At 6:21 pm CST northeast of Memphis in Fayette County, another powerful tornado touched down near the rural community of Yum Yum and quickly reached EF3 intensity. This tornado was spawned by the same supercell that had affected Memphis about an hour earlier. Near the beginning of the path, a shed was obliterated and a pickup truck parked inside was thrown 40 ft and mangled, killing a man inside the vehicle. Several other vehicles were tossed, and significant damage to large trees was observed before the tornado crossed into Haywood County. Weakening to EF2 strength, the tornado struck the town of Dancyville, destroying a house, severely damaging another house and a church, and uprooting numerous large trees. The tornado then struck the rural community of Hillville, where two mobile homes were completely destroyed, a frame home was heavily damaged, and a convenience store sustained roof damage. Numerous large trees in this area were snapped, and an outbuilding was flattened. Several other homes along this segment of the path sustained minor damage. Regaining EF3 strength, the tornado crossed into Madison County, striking the Huntersville community. Numerous homes were damaged or destroyed in Huntersville, and two people were killed. A church in town sustained major damage, and a nearby church bus was tossed several hundred feet and flipped upside down. The tornado then exited Huntersville and headed towards the city of Jackson. Several cars and at least 13 tractor trailers were blown off of I-40 by the tornado in this area. One car was tossed 75 yd into a farm field. A rest area along the interstate was severely damaged before the tornado began to weaken and lifted as it approached US 412, dissipating just before it would have entered densely populated areas of western and northern Jackson at 6:54 pm CST.
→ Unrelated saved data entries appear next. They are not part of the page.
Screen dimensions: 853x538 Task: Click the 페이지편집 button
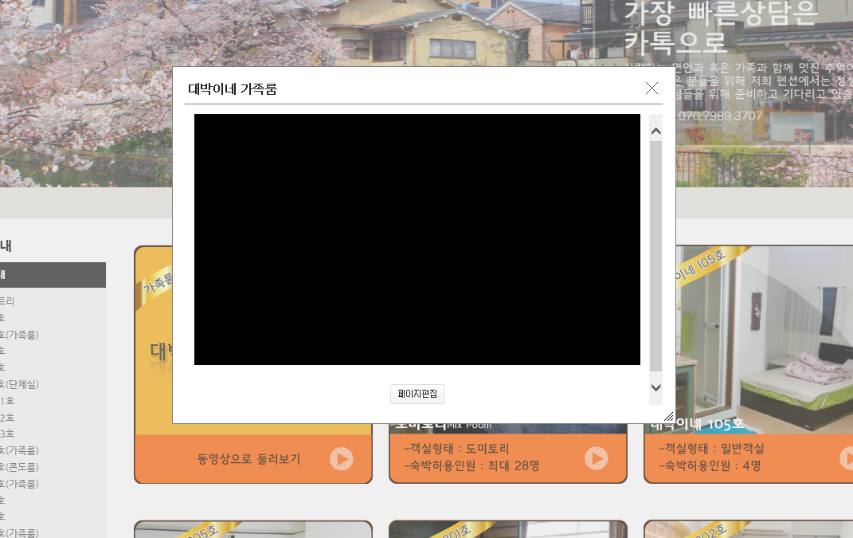[x=417, y=394]
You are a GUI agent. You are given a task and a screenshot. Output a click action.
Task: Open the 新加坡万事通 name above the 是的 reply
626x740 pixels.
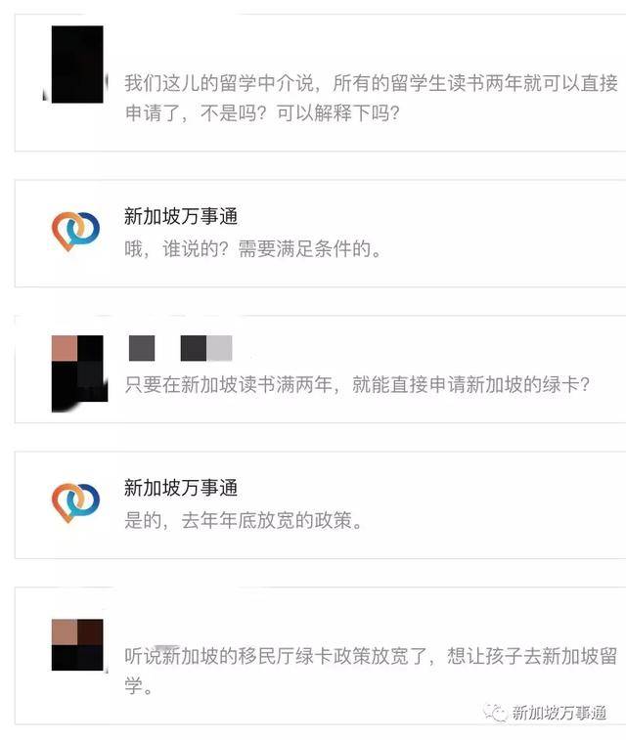tap(181, 488)
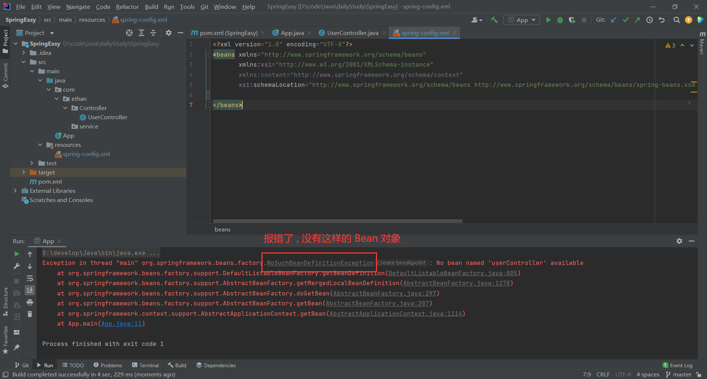Toggle scroll to end in console

click(x=30, y=290)
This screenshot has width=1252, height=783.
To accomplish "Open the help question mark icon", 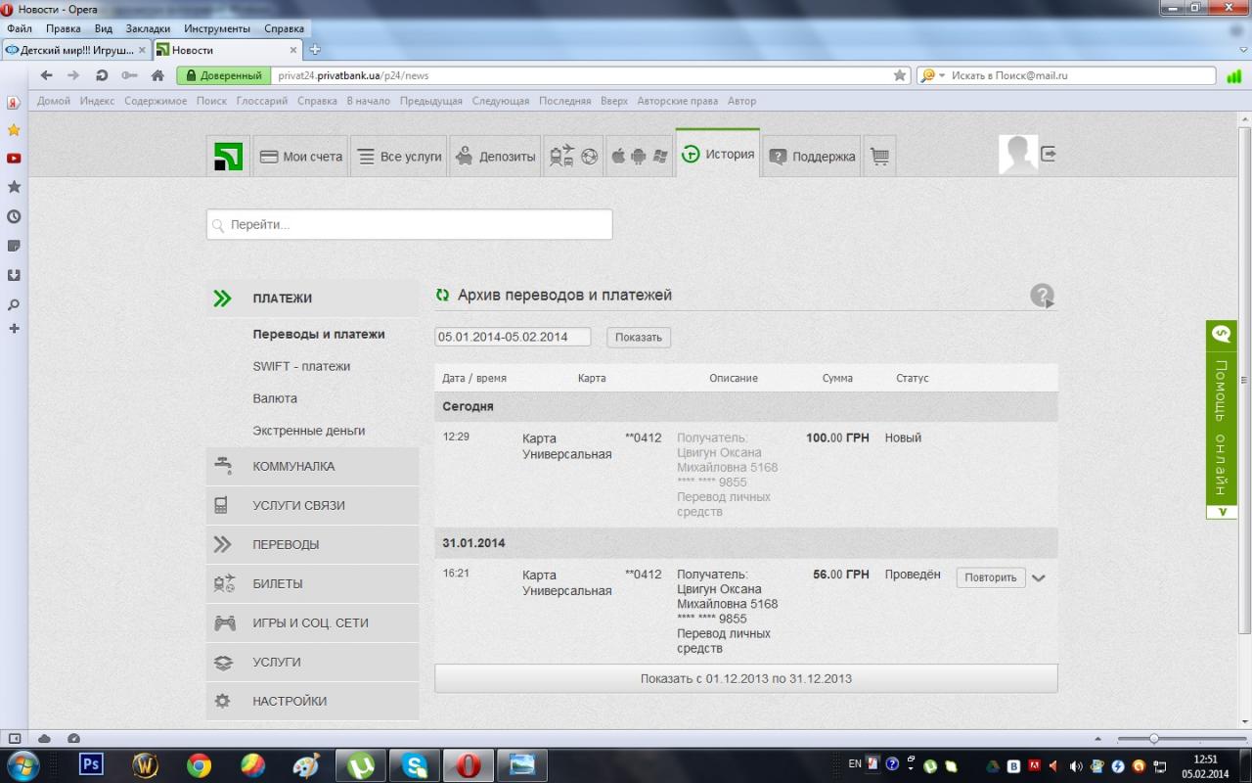I will click(1042, 296).
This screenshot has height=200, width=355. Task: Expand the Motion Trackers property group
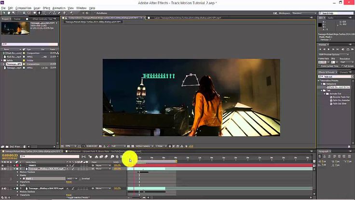pos(17,171)
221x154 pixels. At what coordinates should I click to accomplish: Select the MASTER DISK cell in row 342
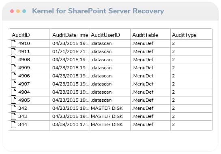coord(107,108)
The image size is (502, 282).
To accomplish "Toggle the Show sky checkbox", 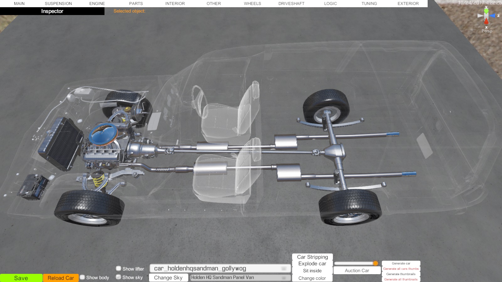I will [119, 277].
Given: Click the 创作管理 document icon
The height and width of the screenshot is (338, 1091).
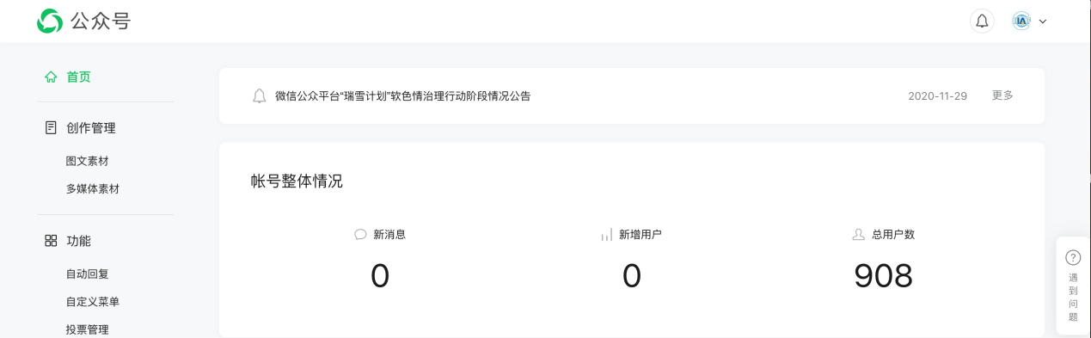Looking at the screenshot, I should click(x=51, y=128).
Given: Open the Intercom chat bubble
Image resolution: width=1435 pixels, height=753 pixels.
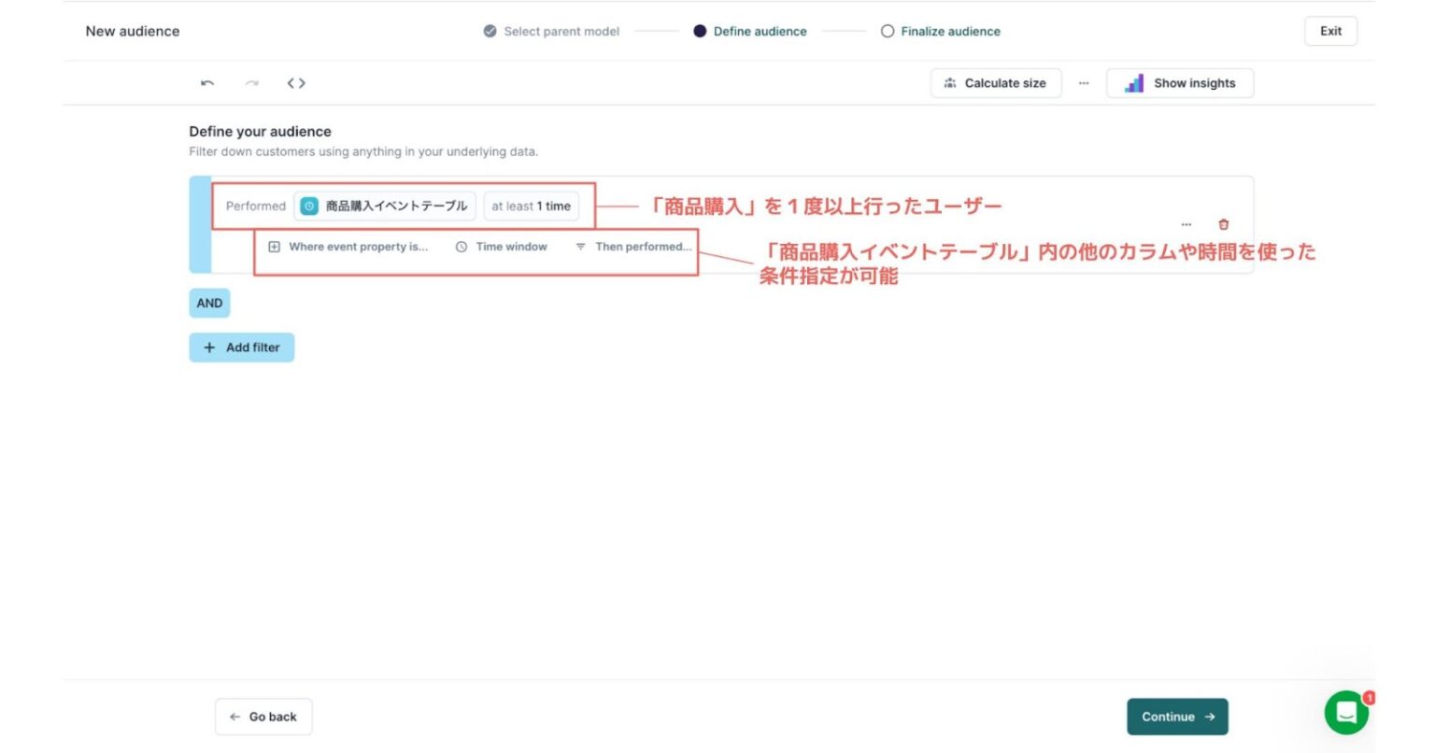Looking at the screenshot, I should point(1346,713).
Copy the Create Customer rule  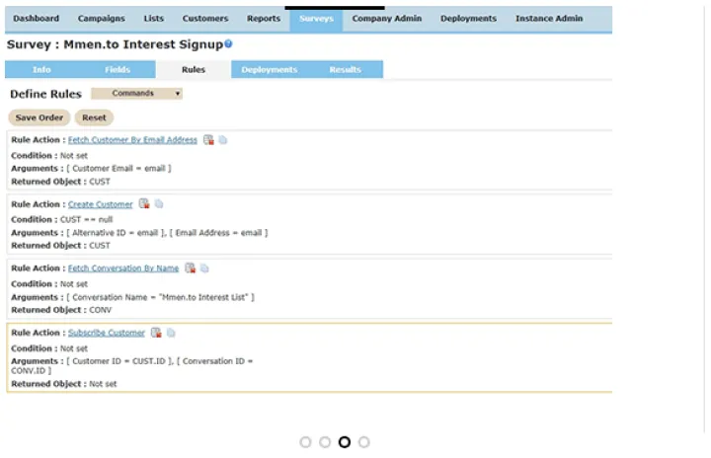[x=158, y=204]
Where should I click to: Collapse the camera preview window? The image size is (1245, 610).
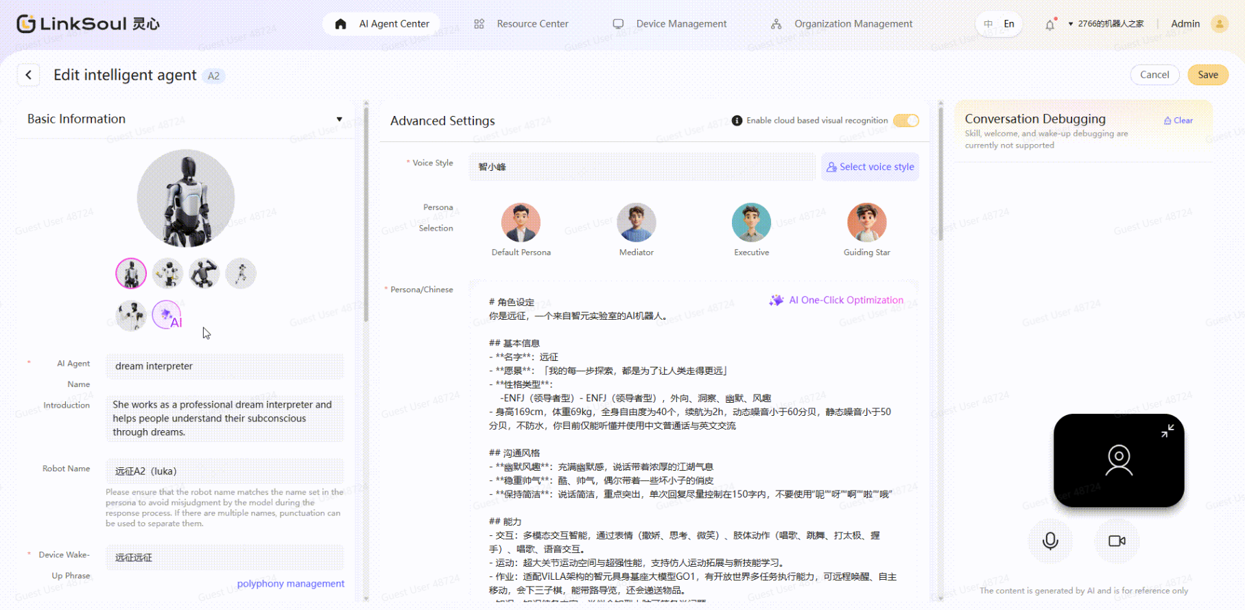coord(1167,431)
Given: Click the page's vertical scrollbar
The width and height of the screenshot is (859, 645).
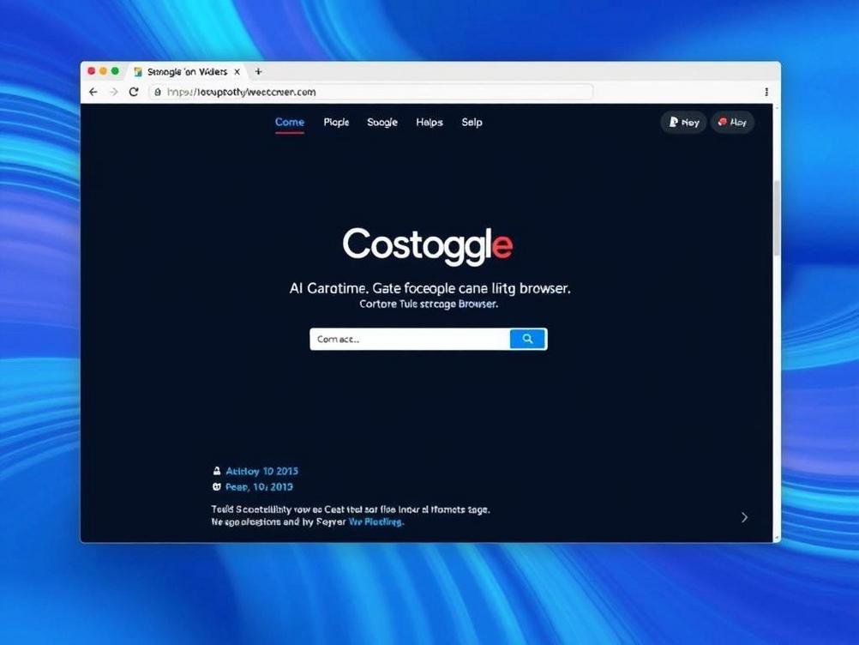Looking at the screenshot, I should (x=777, y=219).
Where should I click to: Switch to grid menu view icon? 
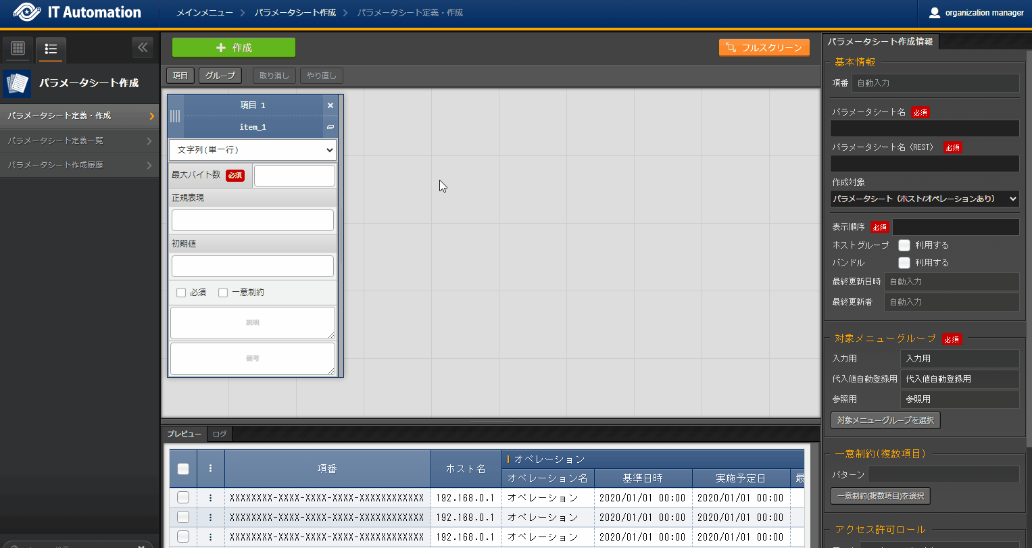coord(18,49)
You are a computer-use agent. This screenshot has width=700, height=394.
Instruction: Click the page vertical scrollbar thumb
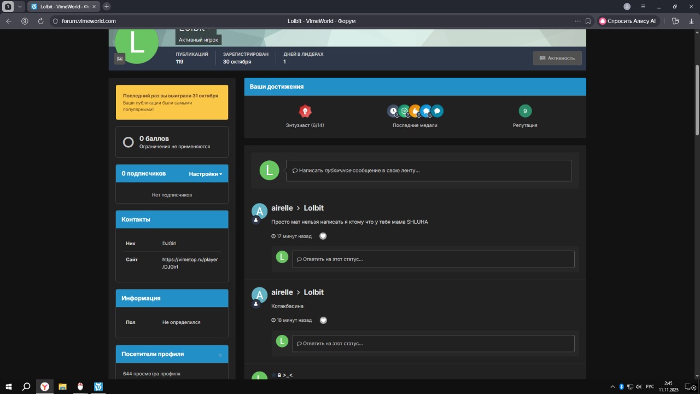click(x=697, y=99)
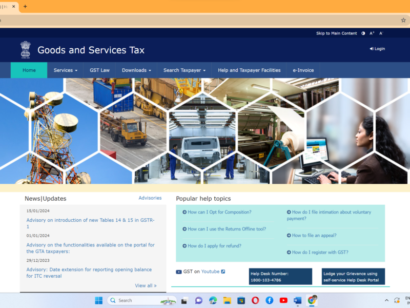Open Microsoft Word from the taskbar

[x=298, y=300]
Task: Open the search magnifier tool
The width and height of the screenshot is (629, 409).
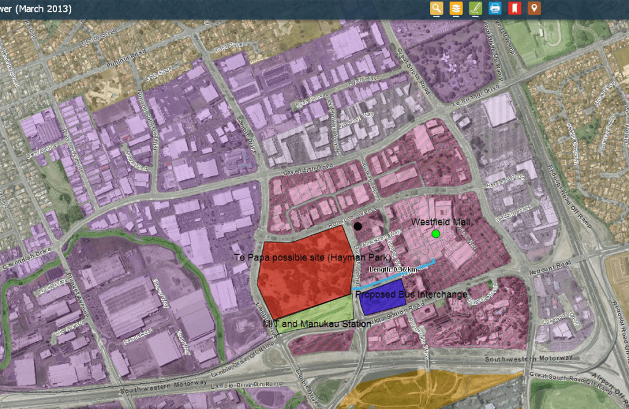Action: [x=437, y=9]
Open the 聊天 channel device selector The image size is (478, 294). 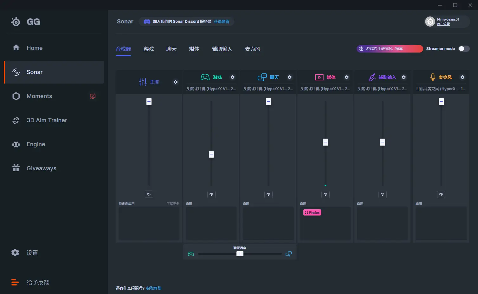(x=268, y=89)
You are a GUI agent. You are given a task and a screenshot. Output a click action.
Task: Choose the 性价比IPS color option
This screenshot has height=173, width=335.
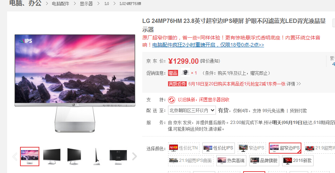click(x=218, y=148)
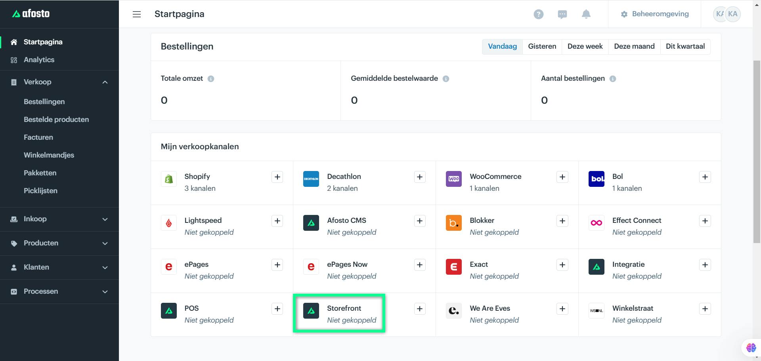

Shortly after the initial tornado dissipated, a new circulation rapidly developed to the east of the old one. This new circulation produced a tornado that touched down at the Union University campus in Jackson at 6:59 pm CST, almost immediately intensifying into a violent EF4 and causing tremendous damage. Several large, brick, two-story dormitory buildings sustained major structural damage, two of which completely collapsed. In total, 80% of the dormitory buildings on campus were damaged or destroyed, and hundreds of vehicles were damaged or destroyed in the parking lots around campus. Twelve students at the university were trapped in damaged buildings but all were eventually rescued. Due to the damage, the university was closed until February 18. Past Union University, the tornado weakened slightly and maintained EF3 strength along the remainder of the path. It tracked across US 45, heavily damaging several banks, businesses, a hospital, and several doctors offices. The tornado then moved through the northern part of Jackson, inflicting significant damage to many subdivisions and businesses. The Chapel Creek, Indian Hills, and Wyndhurst subdivisions were all struck by the tornado. Numerous homes were damaged in this area, some of which sustained loss of roofs and exterior walls. Additional damage was noted at Northside High School, at the Jackson Oaks Senior Living Complex, and in the Walnut Trace subdivision as well. Continuing northeast, the tornado caused major damage to multiple additional homes as it crossed near the intersection of Christmasville Road and Ashport Road. The Madison County Fire Station #11 was destroyed in this area as well, with the station's fire engine and pumper, along with its water and brush trucks all being damaged. Beyond this point, the tornado weakened and dissipated at 7:07 pm CST. Overall, 70 structures in Jackson were destroyed and more than 500 more damaged. Despite causing EF4 damage after dark in a densely populated area, the tornado did not cause any deaths in Jackson, though 51 people were injured, and the initial EF3 tornado caused three fatalities and 14 injuries. The second of the two tornadoes was the third violent tornado to hit Jackson in 10 years. Two others, both rated F4, had devastated the community on January 17, 1999 and May 4, 2003.
Over 60 people in the city of Jackson were treated for injuries as a result of the severe weather, 50 of whom were released immediately. Estimates indicate that the tornadoes caused about $47 million worth of damages in Madison County, with $40 million of that total occurring at Union University alone.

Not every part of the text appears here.